Umso wichtiger ist es, der Mehrheit der Gesellschaft die Vorteile und Vorzüge eines bescheideneren Lebensstils ohne übergrossem ökologischen Fußabdruck zu vermitteln, umschrieben als Konsumwende – oft sind diese von gesundheitlichem Wert, wie bei der Reduzierung des Fleischkonsums, beim Setzen auf Qualität statt Masse, auf BIO-Landbau statt Billig-Massenproduktion.


Auch und gerade die Politik-Akteure müssen die Ausgangslage der Begrenztheit der Ressourcen und die sich daraus ergebenden Konsequenzen ihrer Klientel und der potentiellen Wählerschaft nahebringen, anstatt Ihnen noch weiter steigenden materiellen Wohlstand und jegliche erträumte Selbstverwirklichung durch stetiges Wirtschaftswachstum und nur immer mehr Konsum als realistische Ziele vorzugaukeln.


Deshalb ist es höchste Zeit für eine ökologisch nachhaltige Energie-, Agrar-, Rohstoff- und Verkehrswende, ja zu einer grundlegenden Wirtschafts- und Konsumwende.


Ganz zentraler Baustein, ja geradezu Grundstein und Fundament der ökologisch-sozialen Kostenwahrheit und Kostengerechtigkeit sowie des Vorsorge- und Verursacherprinzips ist ein Intelligentes ökologisch-soziales Steuersystem, also zunächst eine solchermassen ausgerichtete ökologisch-soziale Steuerreform.

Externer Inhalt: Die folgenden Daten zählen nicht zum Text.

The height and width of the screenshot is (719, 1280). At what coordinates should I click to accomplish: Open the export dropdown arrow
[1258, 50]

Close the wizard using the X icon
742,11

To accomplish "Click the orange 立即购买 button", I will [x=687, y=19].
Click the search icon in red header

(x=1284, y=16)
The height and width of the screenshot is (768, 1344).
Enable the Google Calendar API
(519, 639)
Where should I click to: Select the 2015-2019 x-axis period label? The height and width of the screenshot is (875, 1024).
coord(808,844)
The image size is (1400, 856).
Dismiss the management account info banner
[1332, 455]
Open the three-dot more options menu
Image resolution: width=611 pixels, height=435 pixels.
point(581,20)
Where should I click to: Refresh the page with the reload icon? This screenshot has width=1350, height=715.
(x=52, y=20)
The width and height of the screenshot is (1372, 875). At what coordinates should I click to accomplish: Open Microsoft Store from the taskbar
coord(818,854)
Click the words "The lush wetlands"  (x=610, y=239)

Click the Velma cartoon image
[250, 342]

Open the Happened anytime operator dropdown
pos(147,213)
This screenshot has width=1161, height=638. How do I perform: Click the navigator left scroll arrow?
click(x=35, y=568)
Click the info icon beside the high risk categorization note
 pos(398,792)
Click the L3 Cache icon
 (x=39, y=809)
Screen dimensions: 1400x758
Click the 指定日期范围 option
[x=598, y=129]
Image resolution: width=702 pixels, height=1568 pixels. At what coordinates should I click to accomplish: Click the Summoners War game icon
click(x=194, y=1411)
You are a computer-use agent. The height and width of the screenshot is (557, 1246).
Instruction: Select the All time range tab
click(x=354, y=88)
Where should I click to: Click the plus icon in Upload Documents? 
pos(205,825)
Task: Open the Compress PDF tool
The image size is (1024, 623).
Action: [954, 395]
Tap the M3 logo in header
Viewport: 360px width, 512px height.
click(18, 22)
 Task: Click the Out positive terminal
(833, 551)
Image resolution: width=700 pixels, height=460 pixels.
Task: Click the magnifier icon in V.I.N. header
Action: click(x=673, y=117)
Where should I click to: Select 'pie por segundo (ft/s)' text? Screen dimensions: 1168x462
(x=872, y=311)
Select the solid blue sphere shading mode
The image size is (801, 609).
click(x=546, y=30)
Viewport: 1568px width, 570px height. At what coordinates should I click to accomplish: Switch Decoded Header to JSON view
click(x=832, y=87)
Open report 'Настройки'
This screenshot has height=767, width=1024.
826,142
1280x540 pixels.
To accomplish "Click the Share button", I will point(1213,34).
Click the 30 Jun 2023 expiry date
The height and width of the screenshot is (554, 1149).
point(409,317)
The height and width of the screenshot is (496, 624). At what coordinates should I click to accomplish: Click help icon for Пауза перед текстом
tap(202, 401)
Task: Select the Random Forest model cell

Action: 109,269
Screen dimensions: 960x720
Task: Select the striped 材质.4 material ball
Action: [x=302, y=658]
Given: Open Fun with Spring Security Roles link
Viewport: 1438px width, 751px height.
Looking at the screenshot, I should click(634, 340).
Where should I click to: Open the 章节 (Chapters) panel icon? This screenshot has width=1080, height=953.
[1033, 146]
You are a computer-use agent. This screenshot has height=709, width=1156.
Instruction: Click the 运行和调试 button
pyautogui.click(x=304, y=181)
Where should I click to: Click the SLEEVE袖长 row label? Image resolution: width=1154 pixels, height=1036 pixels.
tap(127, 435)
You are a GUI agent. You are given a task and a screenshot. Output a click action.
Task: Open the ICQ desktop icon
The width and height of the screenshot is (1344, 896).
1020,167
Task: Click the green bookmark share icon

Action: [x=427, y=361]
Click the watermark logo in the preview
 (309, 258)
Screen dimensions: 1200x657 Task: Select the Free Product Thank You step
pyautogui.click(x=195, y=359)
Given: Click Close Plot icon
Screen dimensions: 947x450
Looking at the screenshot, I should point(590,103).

Das Einfordern und Pochen auf die Einleitung einer dringend gebotenen ökologisch nachhaltigen Energie-, Agrar- Rohstoff-, Verkehrs- sowie einer grundlegenden Wirtschafts- und Konsumwende zusammen und im Kontext mit der Herstellung einer deutlich höheren, auch ethisch moralisch vertretbaren sozialen und ökologischen Verteilungsgerechtigkeit kann durchaus als äusserst vornehme Aufgabe angesehen werden.


Es verbietet sich bei Kenntnis der gebotenen Erfordernisse und Notwendigkeiten sozialer und ökologischer Nachhaltigkeit, die vorliegende gegebene Verkehrsproblematik bzw. den Bundesverkehrswegeplan oder gar nur einzelne Projekte und Vorhaben hieraus isoliert zu ohne Zusammenschau der Gesamtzusammenhänge zur Umsetzung einer ökologisch nachhaltigen Energie-, Agrar-, Rohstoff-, Verkehrs-, Wirtschafts- und Konsumwende zu betrachten.


Wie für die Problematik gilt dies bzw. hat dies ebenso zu gelten für die Ansätze zur Problemlösung. die

sich in Forderungen gerade an die vorherrschende Politik niederschlagen müssen.